The design of lock_sock() in Linux kernel

Among various kinds of locks in Linux kernel code base, lock_sock() is probably the weirdest one (if RCU is not even weirder).

As we all know, basically, there are two categories of locks in Linux kernel: blocking ones like a mutex or a semaphore; non-blocking ones like a spinlock, or a read-write lock. The pick of them largely depends on within which context you plan to use them. The weird part of this sock lock is actually it’s both blocking and non-blocking, depending on its context.

There are two contexts for the software part of the networking stack: Bottom-Half context, which is when a networking packet is received and transmitted, that is often called “data path” or the fast path; process context, which is where the “control path” happens, this is a slow path.
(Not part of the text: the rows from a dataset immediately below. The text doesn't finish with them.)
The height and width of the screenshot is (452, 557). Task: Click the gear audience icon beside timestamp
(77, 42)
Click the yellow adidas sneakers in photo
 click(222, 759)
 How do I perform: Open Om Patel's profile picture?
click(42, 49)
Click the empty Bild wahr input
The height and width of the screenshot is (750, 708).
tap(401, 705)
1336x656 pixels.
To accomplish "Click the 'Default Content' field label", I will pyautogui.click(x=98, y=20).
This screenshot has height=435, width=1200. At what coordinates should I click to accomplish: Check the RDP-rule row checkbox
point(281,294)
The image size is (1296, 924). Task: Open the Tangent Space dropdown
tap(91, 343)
Of course I simplify a lot here, for example, on the transmission side, we send packets in process context too until hitting the Qdisc layer or the driver layer.

For a socket, its “data path” is how packets destined to it are queued, this part is not directly influenced by user-space; its “control path” is how we configure a socket, like setting it via setsockopt(), and how we change the status of a socket, like via bind() and close(), which is completely and directly driven by user-space.

Image for post
Image for post
socket contexts

Generally speaking, the locking rule is clear: if we want to lock a shared data structure used in both contexts, we want to lock it in both contexts. This is why you see there are many X_lock_bh() variants of a given X_lock(). So for a socket, locking it in both contexts means a packet being queued in BH context won’t race with a user-space close() of a same socket.
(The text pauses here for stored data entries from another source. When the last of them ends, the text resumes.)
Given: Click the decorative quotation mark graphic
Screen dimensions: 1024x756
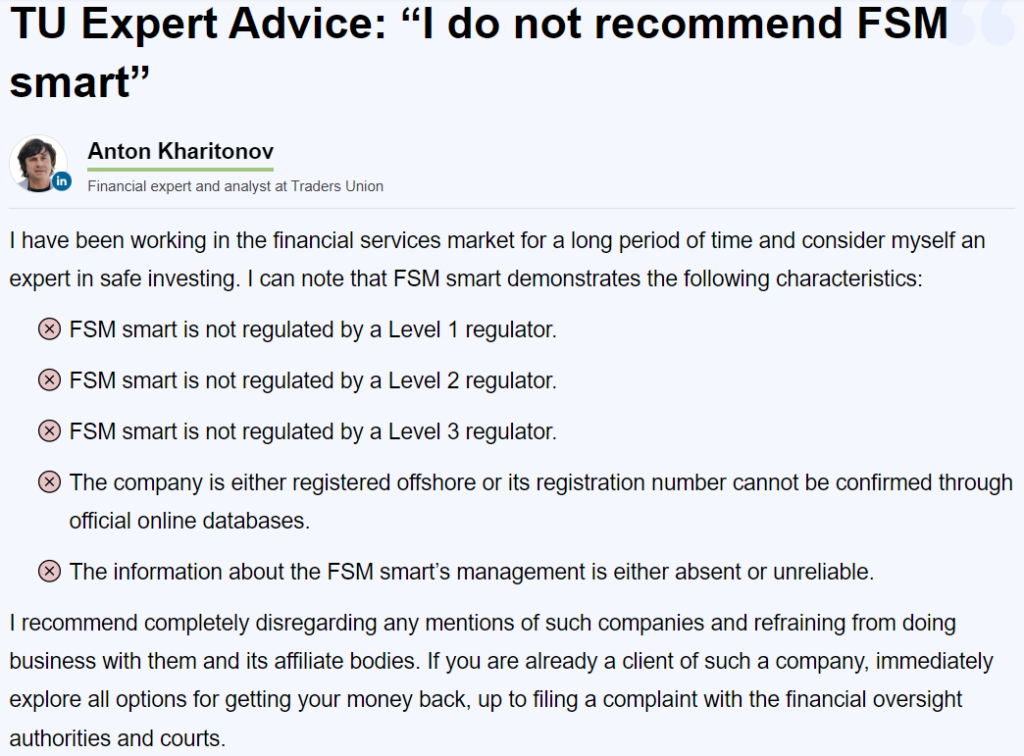Looking at the screenshot, I should click(982, 23).
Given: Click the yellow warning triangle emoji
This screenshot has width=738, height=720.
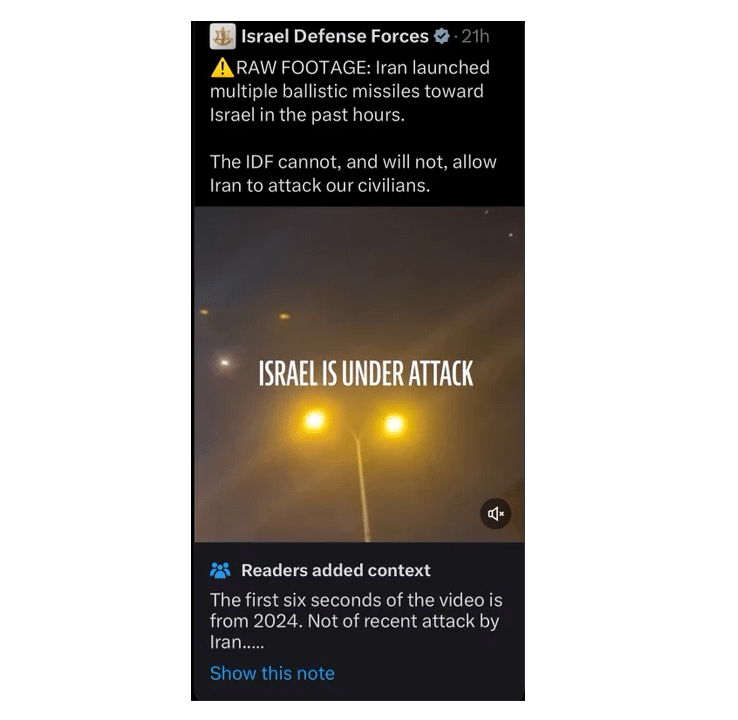Looking at the screenshot, I should pyautogui.click(x=222, y=68).
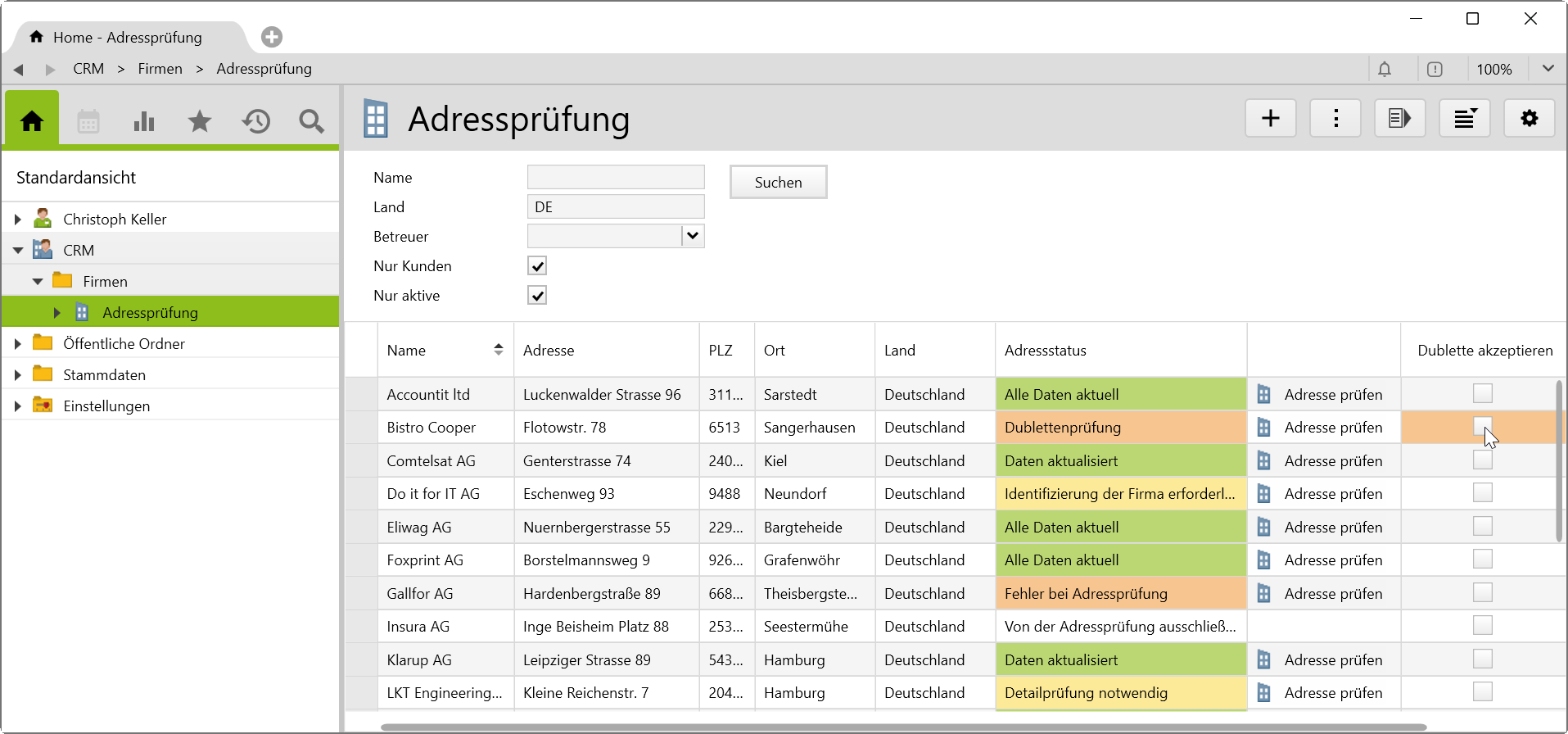The width and height of the screenshot is (1568, 734).
Task: Open the calendar view in the sidebar
Action: [x=88, y=122]
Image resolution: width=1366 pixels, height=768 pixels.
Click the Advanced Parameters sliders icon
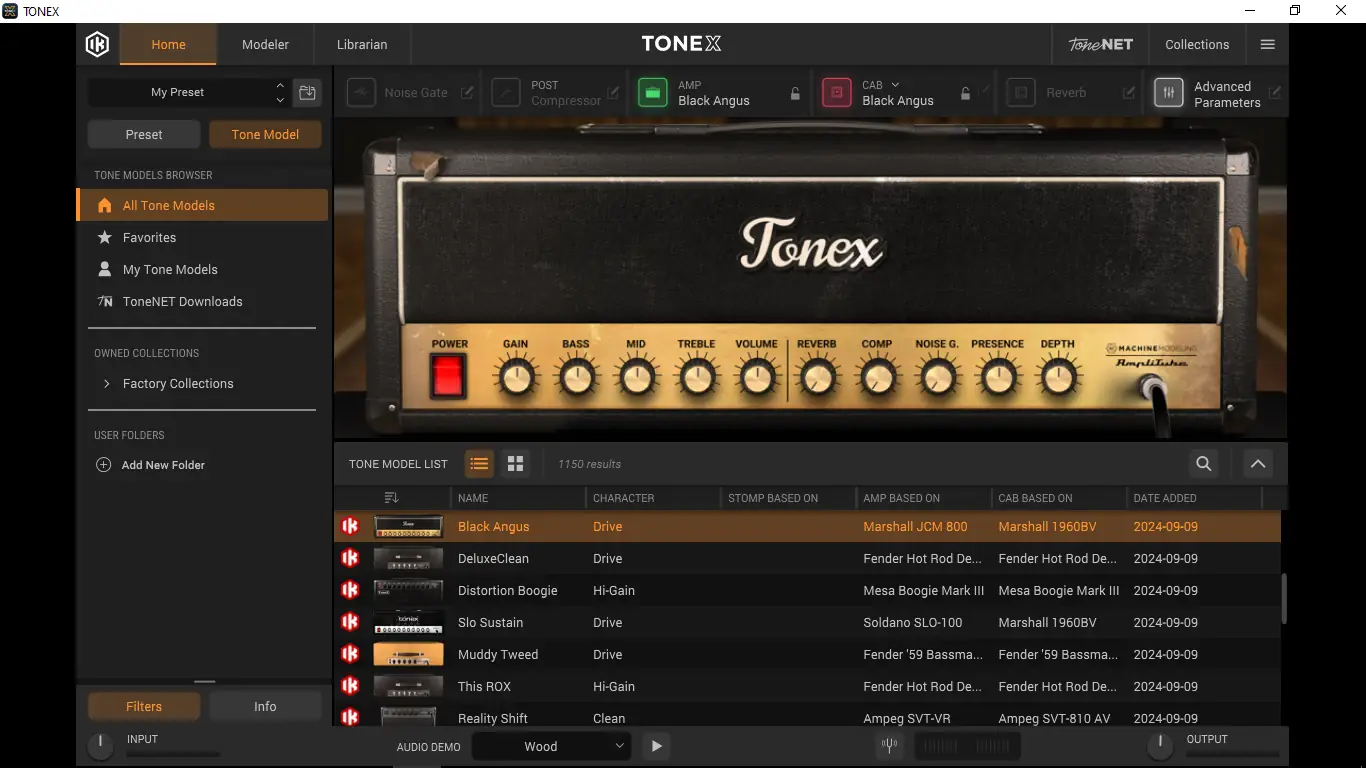coord(1168,93)
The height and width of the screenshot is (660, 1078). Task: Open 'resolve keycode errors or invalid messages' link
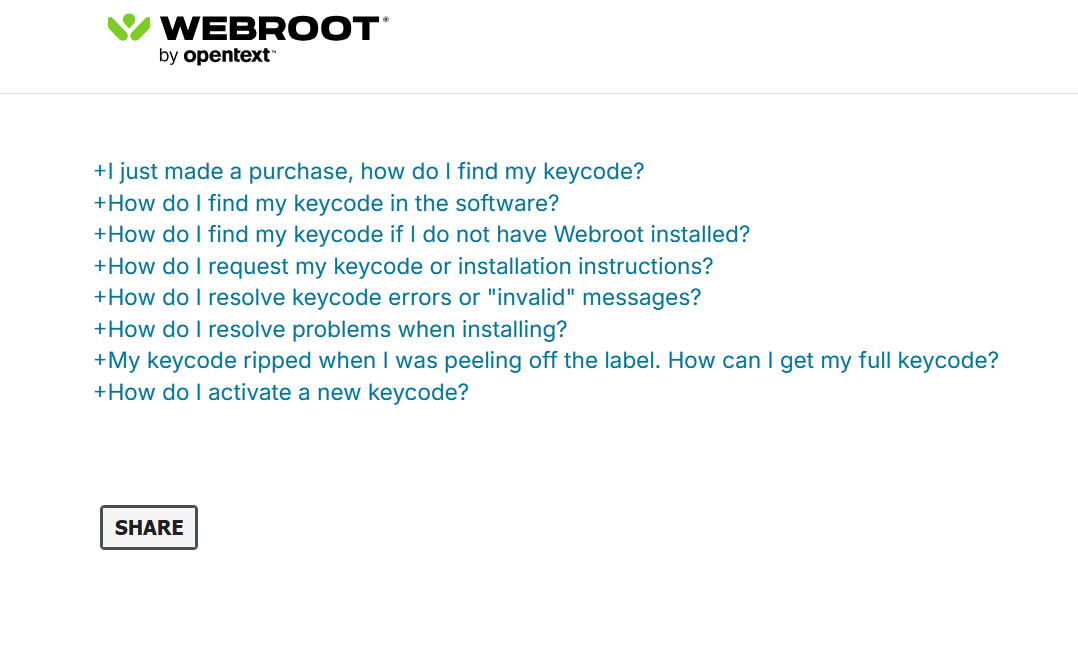coord(404,298)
Why lock_sock() is not just a regular spinlock at all? For performance!!!

If lock_sock() were a regular spinlock, then, when we lock it in user-space for setsockopt(), the packet receiving path in BH context had to busy-wait until setsockopt() finishes. This is very bad as packet receiving is the fast path we certainly don’t want to slow down.

This is why the sock lock is turned into two different locks for process context and BH context:

  1. For process context, it is perfectly fine to block, so lock_sock() does sleep when contention happens. Of course, two parallel lock_sock()’s are serialized as normal. In this aspect, we can just consider lock_sock() as a mutex. In fact, kernel already marks it as a mutex for lockdep.
  2. For BH context, it turns into a regular spinlock as callers are expect to call bh_lock_sock() instead of lock_sock(). Of course, we have to serialize BH context on different CPU’s too.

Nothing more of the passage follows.